In New York, Jean Karakos went back to square one, going door to door, persuading record shops to stock the Celluloid releases he kept in his hotel room: “Castro would send them to me by boat, and the building almost collapsed. When the owner opened my door, he really lost it – the room was stacked with records, right up to the ceiling,” he laughed. The Kraftwerkian dandyism of Jacno and Mathématiques Modernes found its place easily among the shards of New York no wave annihilating musical genres at the time – jagged guitars and busted synths corrupted in the Manhattan skyline with the jerky beats of an epileptic encephalogram.
Karakos also renewed his relationship with Bill Laswell, who was then at the forefront of the collision between jazz, funk, dub and world music with his new project, Material. Their first albums were released on Celluloid (and incidentally revealed Whitney Houston to the world on an unlikely cover of Soft Machine!). The project quickly established Laswell as one of the great producers of the ’80s.
Bernard Zekri, a friend from Paris who had moved to New York, changed Karakos’ life though, introducing him to an important emerging scene: “All the American girls were crazy about Bernard, who was the epitome of French chic. He was terminally broke, but could get into any nightclub he wanted. We had this deal where I would pay the rent of his flat on St Marks Place and he would seek out talent for Celluloid. That’s how he introduced me to Grand Mixer D.St., Futura 2000, Afrika Bambaataa and all that gang who were inventing hip-hop at the time. The Bronx was in complete turmoil and they had decided to find a way out of there through music. Dance, graffiti and rap, that was their rock & roll – it was a complete flash of lightning.”
Five 12-inch records produced by Laswell and designed by Futura 2000 were the result, and these releases launched hip-hop in France. Summoned back to his home by Bizot, Castro and Henri de Bodinat (co-editor of the magazine Actuel at the time), “the message was simply ‘No more fooling around, come back to Paris!’ So I answered: ‘Fuck off,’ and left them the shares I had in Celluloid Paris to go back to New York, where we cut ‘Rock It!’”
Initially skeptical of hip-hop, Bill Laswell, who was to produce Future Shock for Herbie Hancock, let himself be carried along by Karakos’s enthusiasm: “He really got the point of using a scratch as if it were a rhythmical instrument, and that’s how Grand Mixer D.St. ended up on ‘Rock It!’ Throughout his life, Hancock had conducted musical experiments, especially with the Head Hunters album, but very few of these had worked out. For him, hip-hop was an energy and a brand-new world. It pulled jazz upwards and allowed Hancock to reach thousands of new listeners.”
The groundbreaking record was still somehow not enough to rescue the finances of Karakos, though. His work in promoting world music via production work for Toure Kunda and Manu Dibango, as well as releasing records by Kassav, Fela Kuti and Youssou N’Door, wasn’t enough to pull him out of debt. Karakos was forced to sell Celluloid US to the mafia in 1989, for the token cost of a dollar.

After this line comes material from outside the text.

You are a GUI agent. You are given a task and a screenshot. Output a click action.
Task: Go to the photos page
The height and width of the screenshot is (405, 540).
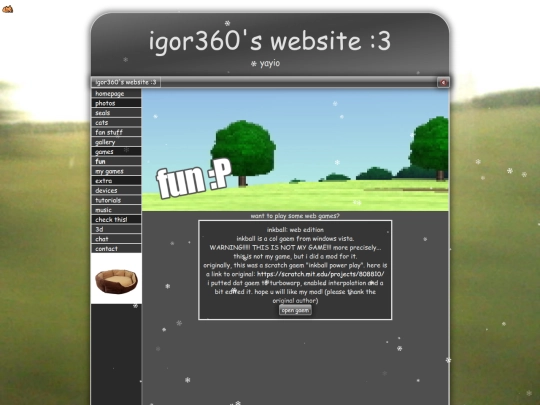pos(116,103)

In exchange, his debts were erased.
And so Karakos went to Brazil, where he went out dancing with failed film director Olivier Lorsac. “The Lambada was a regional and grassroots phenomenon which had been completely ignored by the majors,” explained Karakos. “So I bought all the catalogues available in Brazil. Thousands of tracks, and among them was ‘Chorando Se Foi,’ that we discovered on a cassette Lorsac had tracked down on a market.” To interpret what was to become an international hit, he returned to France and formed the band Kaoma with Toure Kunda’s musicians who had just been fired, along with Brazilian songstress Loalwa Braz, who was doing odd jobs in Paris. “My plan was to form the first international world music band, with excellent live musicians.” But for this plan to work out as expected, Karakos had to sign a pact with forces larger than himself: TF1 (a French TV channel), Sony and Orangina. “As soon as I decided to enter the system, I had to accept the process,” he admitted.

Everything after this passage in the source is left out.